Esta naturalización se vuelve a encontrar en el rechazo general, incluso entre los intelectuales progresistas, a reconocer la especificidad de la organización racista y sexista de la sociedad, de lo que denomino el sistema de castas, racistas o de género. Estos intelectuales consideran que no hay un problema específico, afirman que nos encontramos ante un «simple» problema de clases sociales. En efecto, las clases sociales existen y la mayoría de las personas «castadas» están en la clase inferior: este es el objetivo o, en todo caso, el efecto principal del sistema de castas. Sin embargo, estos mismos intelectuales carecen de explicación para el hecho de que las mujeres, los negros y los árabes estén no solo en la clase inferior sino además en el estrato inferior de esta clase. Y de hecho carecen de explicación porque consideran que no hay necesidad de explicación.

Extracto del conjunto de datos
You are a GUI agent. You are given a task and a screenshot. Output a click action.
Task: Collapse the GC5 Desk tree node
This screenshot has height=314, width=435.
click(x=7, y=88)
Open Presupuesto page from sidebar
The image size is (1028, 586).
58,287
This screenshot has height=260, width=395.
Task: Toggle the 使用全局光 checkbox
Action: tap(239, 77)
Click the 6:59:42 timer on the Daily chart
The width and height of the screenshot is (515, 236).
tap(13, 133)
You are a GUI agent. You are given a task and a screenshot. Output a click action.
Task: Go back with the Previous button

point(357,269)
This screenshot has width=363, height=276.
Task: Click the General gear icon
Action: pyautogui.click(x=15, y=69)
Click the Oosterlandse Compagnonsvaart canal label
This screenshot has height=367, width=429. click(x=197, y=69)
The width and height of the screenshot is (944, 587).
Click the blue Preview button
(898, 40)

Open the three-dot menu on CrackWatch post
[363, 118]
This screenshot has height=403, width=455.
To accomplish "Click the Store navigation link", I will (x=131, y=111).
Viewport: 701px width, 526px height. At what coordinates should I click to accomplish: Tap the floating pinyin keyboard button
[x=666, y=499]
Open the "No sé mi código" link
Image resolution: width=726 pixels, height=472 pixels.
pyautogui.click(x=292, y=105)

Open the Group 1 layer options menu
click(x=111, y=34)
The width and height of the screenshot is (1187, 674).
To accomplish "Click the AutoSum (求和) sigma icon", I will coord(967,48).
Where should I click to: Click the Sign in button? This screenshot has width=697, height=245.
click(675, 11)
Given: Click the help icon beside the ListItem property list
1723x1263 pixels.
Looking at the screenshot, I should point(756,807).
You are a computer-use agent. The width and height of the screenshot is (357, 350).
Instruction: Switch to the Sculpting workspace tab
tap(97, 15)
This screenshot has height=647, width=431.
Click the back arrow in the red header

### Qué debes hacer:
Reproduce un pasaje del fragmento mostrado: empieza en las palabras que contienen "Esta naturalización se" y termina después de "necesidad de explicación.".

### Resultado final:
Esta naturalización se vuelve a encontrar en el rechazo general, incluso entre los intelectuales progresistas, a reconocer la especificidad de la organización racista y sexista de la sociedad, de lo que denomino el sistema de castas, racistas o de género. Estos intelectuales consideran que no hay un problema específico, afirman que nos encontramos ante un «simple» problema de clases sociales. En efecto, las clases sociales existen y la mayoría de las personas «castadas» están en la clase inferior: este es el objetivo o, en todo caso, el efecto principal del sistema de castas. Sin embargo, estos mismos intelectuales carecen de explicación para el hecho de que las mujeres, los negros y los árabes estén no solo en la clase inferior sino además en el estrato inferior de esta clase. Y de hecho carecen de explicación porque consideran que no hay necesidad de explicación.